> **SET TASK 1**
Write out the passage of the mailing-list message below word for word, starting with "Basically, I'm thinking" and going on through "do the conversion.".

[Python-Dev] email package status in 3.X (original) (raw)
P.J. Eby pje at telecommunity.com
Mon Jun 21 19:17:57 CEST 2010
- Previous message: [Python-Dev] email package status in 3.X
- Next message: [Python-Dev] email package status in 3.X
- Messages sorted by: [ date ] [ thread ] [ subject ] [ author ]
At 11:43 AM 6/21/2010 -0400, Barry Warsaw wrote:
On Jun 21, 2010, at 10:20 PM, Nick Coghlan wrote: >Something that may make sense to ease the porting process is for some >of these "on the boundary" I/O related string manipulation functions >(such as os.path.join) to grow "encoding" keyword-only arguments. The >recommended approach would be to provide all strings, but bytes could >also be accepted if an encoding was specified. (If you want to mix >encodings - tough, do the decoding yourself).
This is probably a stupid idea, and if so I'll plead Monday morning mindfuzz for it. Would it make sense to have "encoding-carrying" bytes and str types?
It's not a stupid idea, and could potentially work. It also might have a better chance of being able to actually be implemented in 3.x than my idea.
Basically, I'm thinking of types (maybe even the current ones) that carry around a .encoding attribute so that they can be automatically encoded and decoded where necessary. This at least would simplify APIs that need to do the conversion.
I'm not really sure how much use the encoding is on a unicode object
- what would it actually mean?
Hm. I suppose it would effectively mean "this string can be represented in this encoding" -- which is useful, in that you could fail operations when combining with bytes of a different encoding.
Hm... no, in that case you should just encode the string to the bytes' encoding, and let that throw an error if it fails. So, really, there's no reason for a string to know its encoding. All you need is the bytes type to have an encoding attribute, and when doing mixed-type operations between bytes and strings, coerce to bytes of the same encoding.

> **Records from a data collection**
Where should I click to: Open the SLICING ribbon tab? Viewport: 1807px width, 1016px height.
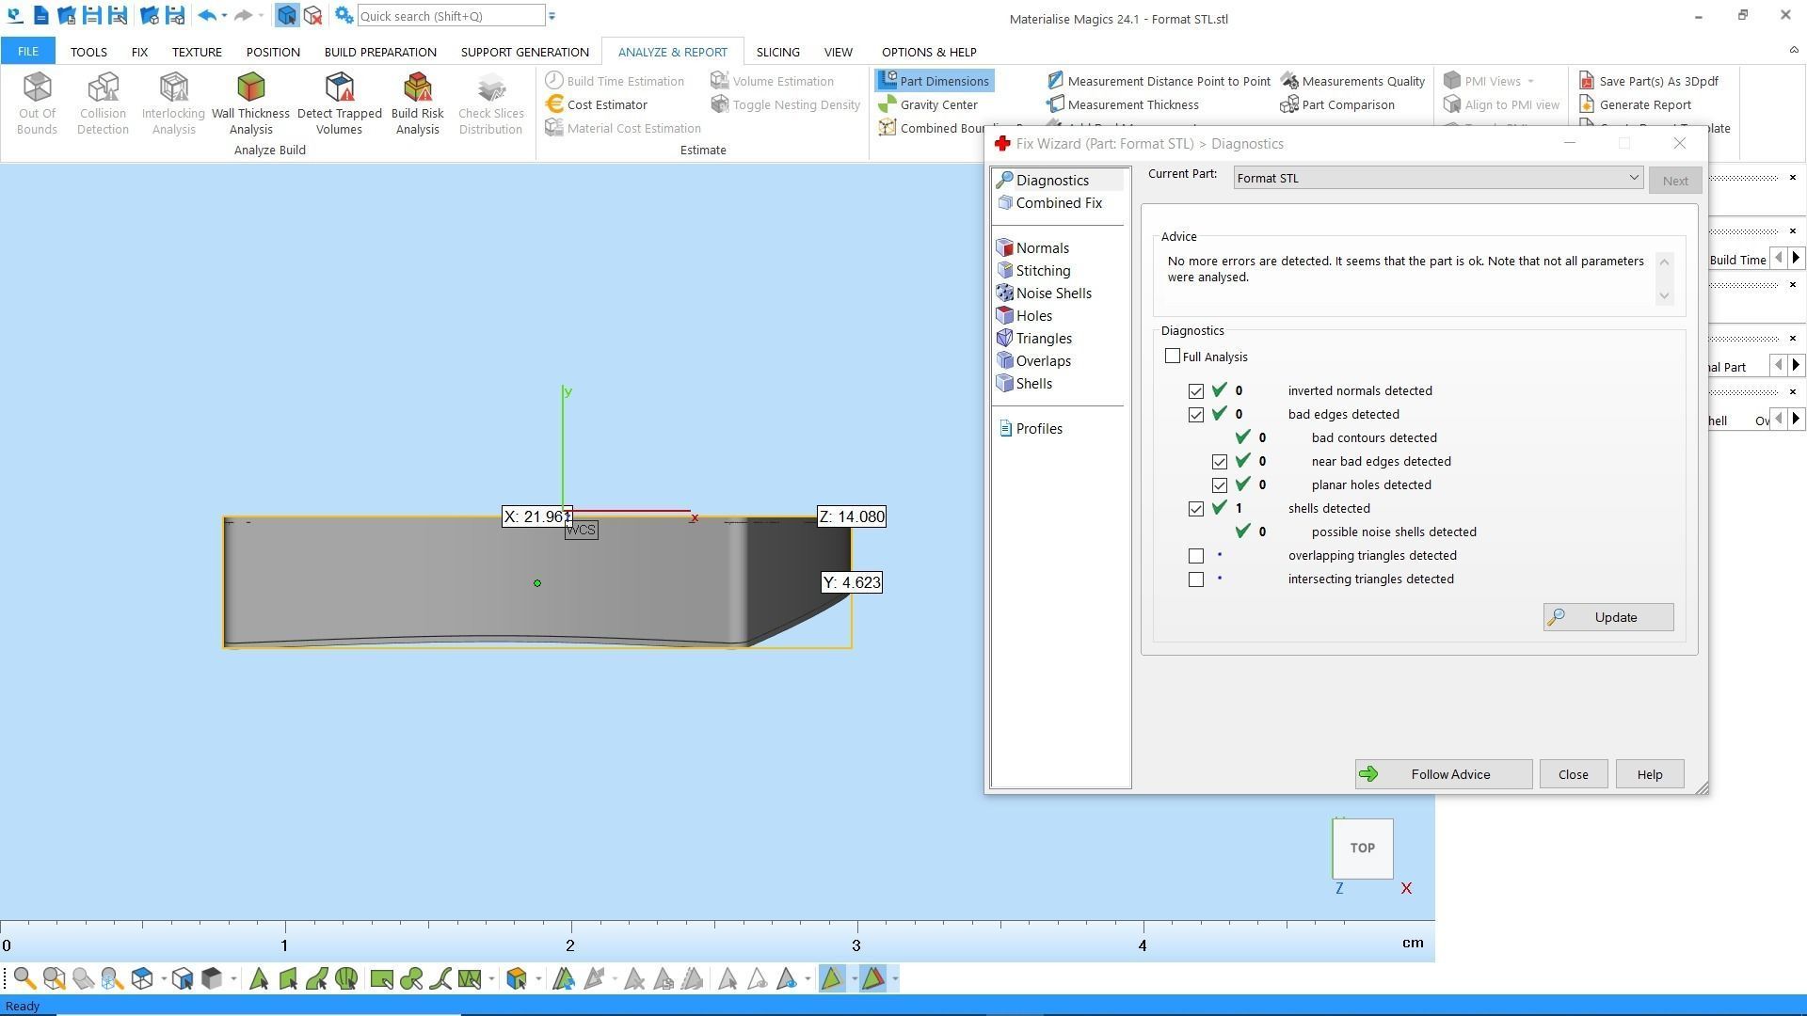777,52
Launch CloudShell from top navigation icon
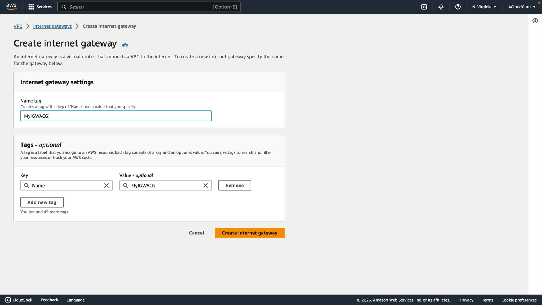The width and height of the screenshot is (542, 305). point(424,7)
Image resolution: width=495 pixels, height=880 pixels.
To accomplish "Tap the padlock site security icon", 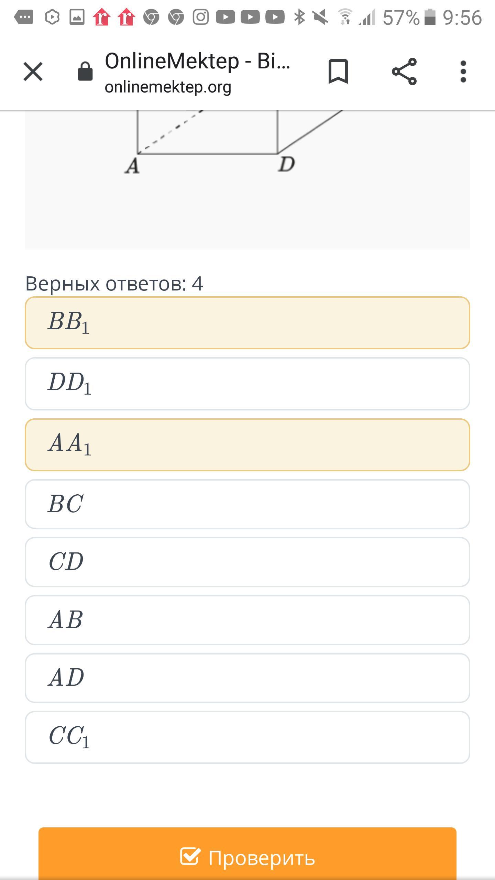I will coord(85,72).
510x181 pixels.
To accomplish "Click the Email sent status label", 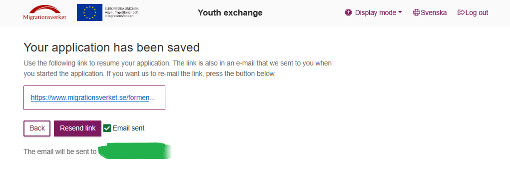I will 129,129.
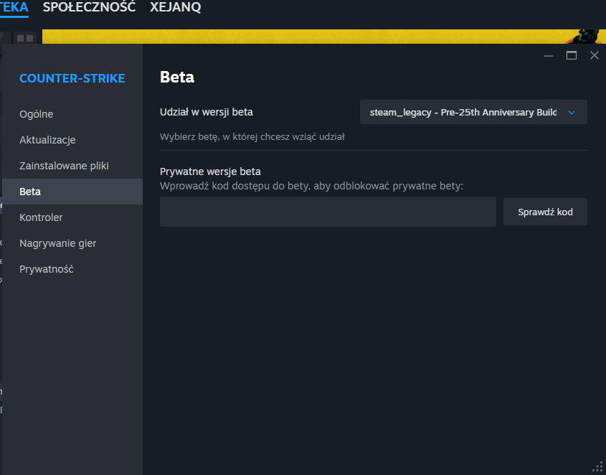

> **SET TASK 2**
Pull out every line of the records above that contains the string "pixels", copying each one in full.

> **ANSWER 1**
Basically, I'm thinking of types (maybe even the current ones) that carry around a .encoding attribute so that they can be automatically encoded and decoded where necessary. This at least would simplify APIs that need to do the conversion.

> **ANSWER 2**
Image resolution: width=495 pixels, height=880 pixels.
510x181 pixels.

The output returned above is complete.